■ **Material for the task**:

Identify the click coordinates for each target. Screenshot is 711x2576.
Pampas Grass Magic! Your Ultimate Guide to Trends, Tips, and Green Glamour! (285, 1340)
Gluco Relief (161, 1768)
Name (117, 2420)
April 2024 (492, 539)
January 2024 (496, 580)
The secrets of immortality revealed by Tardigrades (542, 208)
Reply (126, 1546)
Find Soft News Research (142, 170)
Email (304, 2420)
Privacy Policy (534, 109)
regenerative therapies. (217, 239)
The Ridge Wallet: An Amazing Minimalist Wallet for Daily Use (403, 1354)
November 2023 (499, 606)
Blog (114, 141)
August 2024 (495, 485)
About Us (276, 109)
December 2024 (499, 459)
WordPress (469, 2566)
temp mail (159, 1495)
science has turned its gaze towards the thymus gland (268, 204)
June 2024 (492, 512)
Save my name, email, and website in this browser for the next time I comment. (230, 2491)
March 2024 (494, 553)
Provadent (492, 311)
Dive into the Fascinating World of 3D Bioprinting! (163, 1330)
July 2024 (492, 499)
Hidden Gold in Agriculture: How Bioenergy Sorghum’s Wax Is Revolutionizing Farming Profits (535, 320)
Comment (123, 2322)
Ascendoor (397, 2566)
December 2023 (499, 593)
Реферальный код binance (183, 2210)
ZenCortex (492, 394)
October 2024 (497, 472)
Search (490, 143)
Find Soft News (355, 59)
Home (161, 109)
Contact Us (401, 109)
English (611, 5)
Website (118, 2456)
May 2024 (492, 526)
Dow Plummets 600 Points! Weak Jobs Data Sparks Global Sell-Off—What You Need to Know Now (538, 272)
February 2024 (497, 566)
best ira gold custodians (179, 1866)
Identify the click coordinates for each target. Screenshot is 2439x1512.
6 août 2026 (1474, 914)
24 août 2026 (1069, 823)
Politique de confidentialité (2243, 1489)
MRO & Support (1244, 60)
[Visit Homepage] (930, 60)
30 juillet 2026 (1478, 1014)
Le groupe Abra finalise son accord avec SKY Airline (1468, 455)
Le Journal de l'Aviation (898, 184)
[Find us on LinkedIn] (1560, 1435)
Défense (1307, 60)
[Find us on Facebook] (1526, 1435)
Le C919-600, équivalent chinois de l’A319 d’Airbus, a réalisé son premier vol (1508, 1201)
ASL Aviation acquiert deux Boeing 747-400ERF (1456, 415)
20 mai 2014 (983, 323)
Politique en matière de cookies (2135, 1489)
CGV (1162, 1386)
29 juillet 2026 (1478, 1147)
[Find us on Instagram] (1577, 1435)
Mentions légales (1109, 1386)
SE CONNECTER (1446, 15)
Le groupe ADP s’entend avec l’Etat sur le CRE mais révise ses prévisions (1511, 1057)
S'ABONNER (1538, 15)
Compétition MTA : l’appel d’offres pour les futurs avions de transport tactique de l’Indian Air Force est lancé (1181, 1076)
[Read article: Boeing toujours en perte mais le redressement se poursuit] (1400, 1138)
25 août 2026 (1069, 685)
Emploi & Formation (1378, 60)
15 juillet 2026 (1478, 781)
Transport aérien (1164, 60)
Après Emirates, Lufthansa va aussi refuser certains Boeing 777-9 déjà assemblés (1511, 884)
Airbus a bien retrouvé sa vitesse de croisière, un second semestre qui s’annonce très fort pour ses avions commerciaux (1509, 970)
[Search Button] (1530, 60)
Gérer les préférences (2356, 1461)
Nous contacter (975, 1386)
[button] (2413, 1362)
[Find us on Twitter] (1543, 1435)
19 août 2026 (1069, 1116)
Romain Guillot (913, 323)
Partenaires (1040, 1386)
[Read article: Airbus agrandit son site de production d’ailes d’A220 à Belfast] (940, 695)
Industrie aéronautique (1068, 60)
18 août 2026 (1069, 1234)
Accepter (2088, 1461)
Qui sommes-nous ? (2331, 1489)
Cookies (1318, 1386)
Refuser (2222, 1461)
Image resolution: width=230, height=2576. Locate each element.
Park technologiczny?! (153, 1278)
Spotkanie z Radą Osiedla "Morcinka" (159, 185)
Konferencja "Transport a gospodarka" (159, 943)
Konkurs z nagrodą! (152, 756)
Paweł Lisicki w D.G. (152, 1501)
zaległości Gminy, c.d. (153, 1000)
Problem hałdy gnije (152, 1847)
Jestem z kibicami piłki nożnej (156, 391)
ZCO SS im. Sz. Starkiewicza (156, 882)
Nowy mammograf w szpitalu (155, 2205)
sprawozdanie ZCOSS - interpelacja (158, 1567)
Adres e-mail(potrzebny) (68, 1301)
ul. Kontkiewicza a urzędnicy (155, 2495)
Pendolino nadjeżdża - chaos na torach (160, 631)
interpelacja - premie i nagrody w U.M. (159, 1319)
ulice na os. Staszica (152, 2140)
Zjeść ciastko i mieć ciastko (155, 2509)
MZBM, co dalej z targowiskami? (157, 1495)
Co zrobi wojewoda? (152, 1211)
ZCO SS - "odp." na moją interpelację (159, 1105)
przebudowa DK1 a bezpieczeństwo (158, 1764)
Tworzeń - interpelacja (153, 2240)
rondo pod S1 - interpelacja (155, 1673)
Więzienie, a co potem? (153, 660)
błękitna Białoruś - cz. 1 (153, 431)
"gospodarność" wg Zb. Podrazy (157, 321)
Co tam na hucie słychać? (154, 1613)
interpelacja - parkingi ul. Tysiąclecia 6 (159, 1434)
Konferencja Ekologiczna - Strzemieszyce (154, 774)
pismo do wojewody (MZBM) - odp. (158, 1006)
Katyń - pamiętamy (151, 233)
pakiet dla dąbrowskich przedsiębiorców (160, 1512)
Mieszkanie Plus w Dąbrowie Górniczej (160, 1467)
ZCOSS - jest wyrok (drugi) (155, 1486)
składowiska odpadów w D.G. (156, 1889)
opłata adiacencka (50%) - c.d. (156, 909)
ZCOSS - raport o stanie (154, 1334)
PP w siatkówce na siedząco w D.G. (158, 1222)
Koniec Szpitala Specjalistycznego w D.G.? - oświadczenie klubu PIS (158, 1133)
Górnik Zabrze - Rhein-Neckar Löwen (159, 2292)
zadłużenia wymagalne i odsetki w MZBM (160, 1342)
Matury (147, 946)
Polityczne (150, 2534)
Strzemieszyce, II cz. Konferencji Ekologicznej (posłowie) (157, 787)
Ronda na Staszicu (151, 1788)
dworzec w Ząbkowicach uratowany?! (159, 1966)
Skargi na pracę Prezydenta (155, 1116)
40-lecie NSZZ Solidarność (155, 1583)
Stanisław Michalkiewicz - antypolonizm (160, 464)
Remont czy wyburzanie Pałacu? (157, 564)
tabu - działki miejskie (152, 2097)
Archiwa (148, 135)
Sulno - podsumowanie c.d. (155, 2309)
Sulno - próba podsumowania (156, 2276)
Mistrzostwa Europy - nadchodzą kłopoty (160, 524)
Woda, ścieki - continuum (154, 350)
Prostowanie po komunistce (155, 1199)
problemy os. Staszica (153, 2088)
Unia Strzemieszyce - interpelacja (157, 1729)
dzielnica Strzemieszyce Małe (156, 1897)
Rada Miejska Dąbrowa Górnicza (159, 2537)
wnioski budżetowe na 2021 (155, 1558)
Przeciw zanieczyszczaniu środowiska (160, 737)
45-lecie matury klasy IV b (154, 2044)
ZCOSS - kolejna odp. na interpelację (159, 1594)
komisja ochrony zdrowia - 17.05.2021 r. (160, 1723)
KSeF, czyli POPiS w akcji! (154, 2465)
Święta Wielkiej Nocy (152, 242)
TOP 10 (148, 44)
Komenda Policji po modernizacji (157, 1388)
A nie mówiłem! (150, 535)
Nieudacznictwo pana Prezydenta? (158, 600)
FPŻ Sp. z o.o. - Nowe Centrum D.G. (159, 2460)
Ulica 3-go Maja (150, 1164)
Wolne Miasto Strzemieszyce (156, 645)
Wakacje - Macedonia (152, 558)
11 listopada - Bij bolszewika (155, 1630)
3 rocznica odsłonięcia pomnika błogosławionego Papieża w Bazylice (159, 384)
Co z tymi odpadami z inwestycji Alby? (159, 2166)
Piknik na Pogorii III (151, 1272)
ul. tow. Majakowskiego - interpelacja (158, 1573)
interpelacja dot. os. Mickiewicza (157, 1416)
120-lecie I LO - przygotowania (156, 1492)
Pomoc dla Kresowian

■ **Instructions for the task**: For the string "coordinates", go line by line through the material and copy every line that has it.

■ **Exercise result**:
Identify the click coordinates for each target. Screenshot is 711x2576.
Identify the click coordinates for each target. Screenshot is 2439x1512.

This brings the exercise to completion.